Effects of Repeated Heating of Cooking Oils on Antioxidant Content and Endothelial Function

Review Article

Austin J Pharmacol Ther. 2015; 3(2).1068.

Effects of Repeated Heating of Cooking Oils on Antioxidant Content and Endothelial Function

Leong XF1,2, Ng CY¹, Jaarin K¹ and Mustafa MR³*

¹Department of Pharmacology, Universiti Kebangsaan Malaysia, Malaysia

²Department of Clinical Oral Biology, Universiti Kebangsaan Malaysia, Malaysia

³Department of Pharmacology, University of Malaya, Malaysia

*Corresponding author: : Mustafa MR, Department of Pharmacology, Faculty of Medicine, University of Malaya, 50603 Kuala Lumpur, Malaysia

Received: October 07, 2014; Accepted: April 03, 2015; Published: April 07, 2015


Reusing cooking oil in food preparation, especially during deep-frying, is a common practice to save costs. Repeated heating of the oil accelerates oxidative degradation of lipids, forming hazardous reactive oxygen species and depleting the natural antioxidant contents of the cooking oil. Long-term ingestion of foods prepared using reheated oil could severely compromise one’s antioxidant defense network, leading to pathologies such as hypertension, diabetes and vascular inflammation. The detrimental effects of reheated oil consumption extend beyond mere oxidative assault to cellular antioxidant shield. In this review, we have examined the experimental and clinical effects related to the intake of reheated oil on antioxidant contents, membrane lipid peroxidation and endothelial function. Understanding the mechanisms underlying the pathology associated with intake of repeatedly heated oil will help to set a reference for assessing the safety of cooking oil. Finally, considering the potential hazard of repeatedly heating oil, this article aims to further increase awareness of the general public regarding the health risks associated with these oils.
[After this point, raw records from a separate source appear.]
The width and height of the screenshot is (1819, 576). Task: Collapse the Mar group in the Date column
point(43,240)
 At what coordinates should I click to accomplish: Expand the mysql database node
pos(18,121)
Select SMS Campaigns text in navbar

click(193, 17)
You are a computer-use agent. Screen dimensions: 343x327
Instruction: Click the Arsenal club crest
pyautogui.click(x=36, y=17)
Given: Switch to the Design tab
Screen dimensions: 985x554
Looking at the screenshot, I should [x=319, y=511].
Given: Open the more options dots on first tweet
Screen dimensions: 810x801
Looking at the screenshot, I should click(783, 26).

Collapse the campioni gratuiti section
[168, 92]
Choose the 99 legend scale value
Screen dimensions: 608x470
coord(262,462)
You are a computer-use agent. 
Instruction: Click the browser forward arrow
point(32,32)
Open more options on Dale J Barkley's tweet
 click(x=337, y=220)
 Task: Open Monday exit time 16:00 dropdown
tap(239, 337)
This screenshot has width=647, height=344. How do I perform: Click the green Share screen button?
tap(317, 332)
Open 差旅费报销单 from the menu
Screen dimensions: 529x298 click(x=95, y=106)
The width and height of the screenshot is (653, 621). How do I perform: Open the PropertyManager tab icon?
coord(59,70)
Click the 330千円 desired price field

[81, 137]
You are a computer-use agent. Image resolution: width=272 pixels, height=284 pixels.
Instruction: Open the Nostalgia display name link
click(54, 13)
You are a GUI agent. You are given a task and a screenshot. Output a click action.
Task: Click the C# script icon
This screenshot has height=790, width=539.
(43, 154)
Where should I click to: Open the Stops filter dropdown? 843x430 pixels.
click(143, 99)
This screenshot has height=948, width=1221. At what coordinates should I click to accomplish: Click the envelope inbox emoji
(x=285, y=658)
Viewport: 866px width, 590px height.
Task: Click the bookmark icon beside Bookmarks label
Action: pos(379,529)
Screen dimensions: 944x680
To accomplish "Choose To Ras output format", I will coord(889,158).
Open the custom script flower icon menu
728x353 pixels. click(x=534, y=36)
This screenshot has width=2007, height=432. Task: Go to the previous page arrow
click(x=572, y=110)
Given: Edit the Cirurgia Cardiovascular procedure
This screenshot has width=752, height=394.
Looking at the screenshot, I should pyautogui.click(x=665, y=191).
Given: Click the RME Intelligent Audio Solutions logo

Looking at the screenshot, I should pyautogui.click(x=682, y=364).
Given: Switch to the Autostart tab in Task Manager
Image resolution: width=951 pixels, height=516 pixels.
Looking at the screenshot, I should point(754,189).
Keywords: Antioxidant; Endothelial dysfunction; Heating; Lipid peroxidation; Oxidative stress; Vegetable oils


According to the United States Department of Agriculture, 168.85 million metric tons of vegetable oils are estimated to be produced globally at the end of 2013-2014 season [1]. World vegetable oil production has increased over the past decades, especially production of palm oil, soybean oil, rapeseed oil (canola) and sunflower oil (Table 1). Vegetable oils are regarded as the healthier choice relative to animal fats in view of their unsaturated fatty acid and cholesterolfree contents. In this fast-paced society, frying remains as one of the popular methods in food preparation. Consumption of ready-made deep-fried food is high, especially in developing countries. Highly oxidized fatty acids are consumed through intake of these fried foods. Edible vegetable oil is the major ingredient in these fried food products. Therefore, the cost of the oil becomes the most important factor to be considered in terms of economy. As a result, vegetable oil is often to be repeatedly heated to ensure cost effectiveness. The oil is thus reused until it is discarded and replaced with fresh oil.